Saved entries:

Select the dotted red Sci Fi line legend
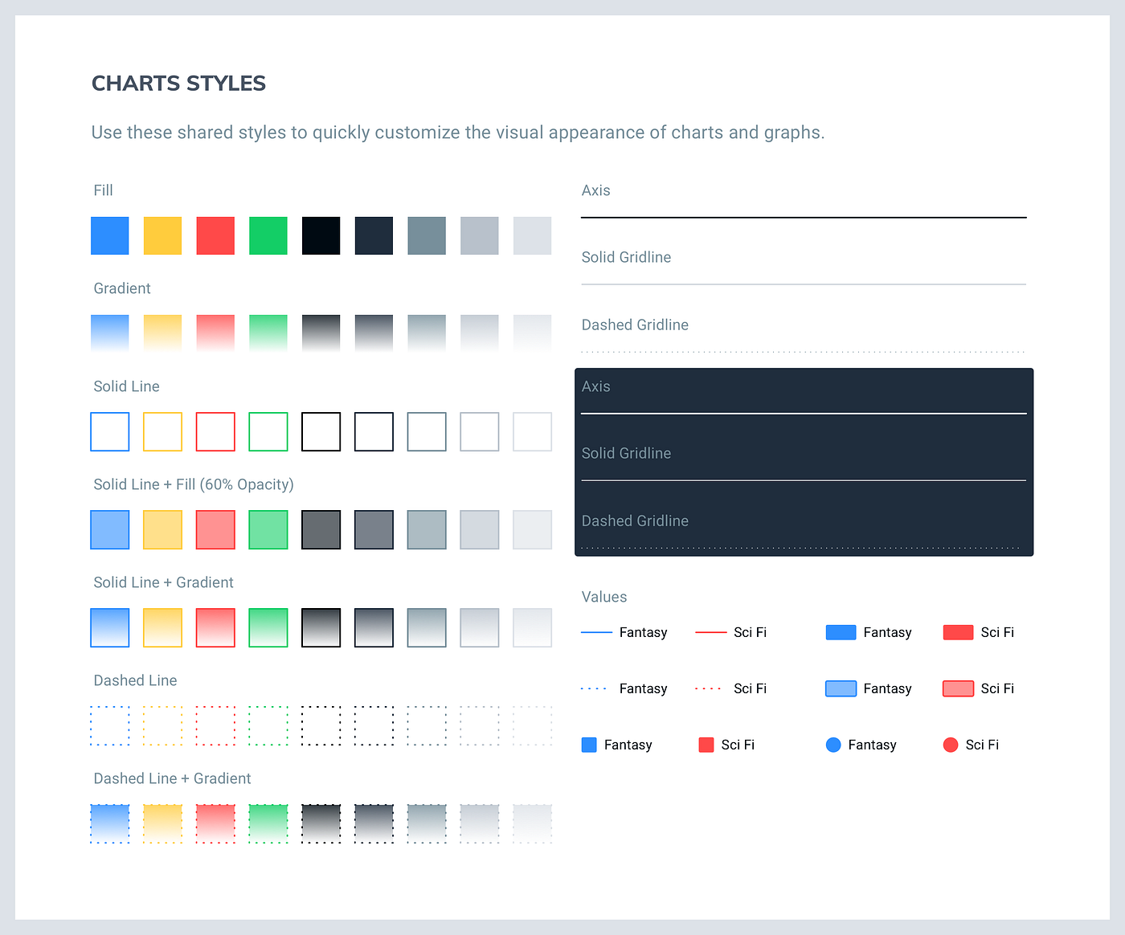Image resolution: width=1125 pixels, height=935 pixels. click(x=707, y=688)
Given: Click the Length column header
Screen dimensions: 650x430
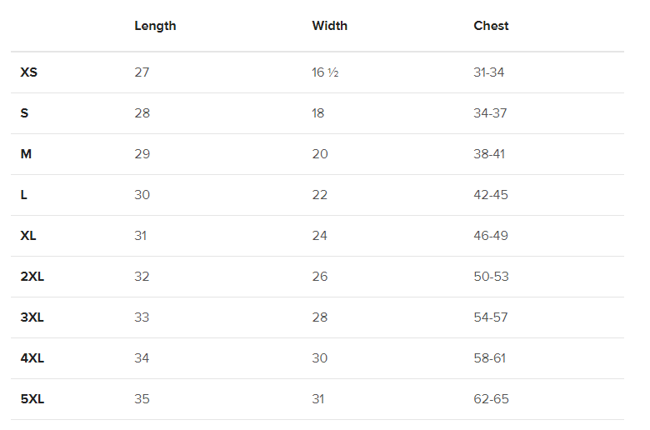Looking at the screenshot, I should [155, 26].
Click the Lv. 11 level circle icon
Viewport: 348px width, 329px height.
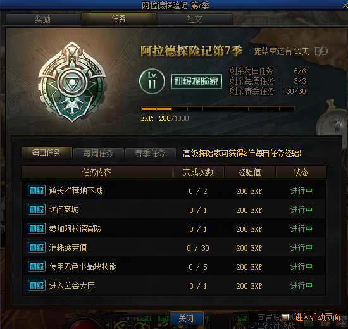coord(152,81)
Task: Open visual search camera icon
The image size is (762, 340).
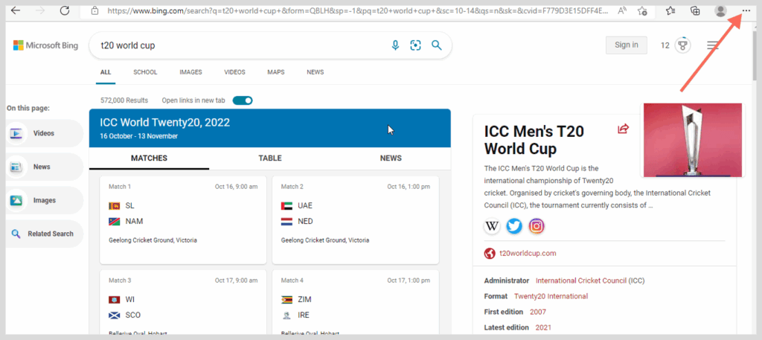Action: tap(416, 45)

§ Prompt
In the records above, some lines may contain the word "icon"; copy every one of them.

§ Written answer
Click the Lv. 11 level circle icon
Task: Open visual search camera icon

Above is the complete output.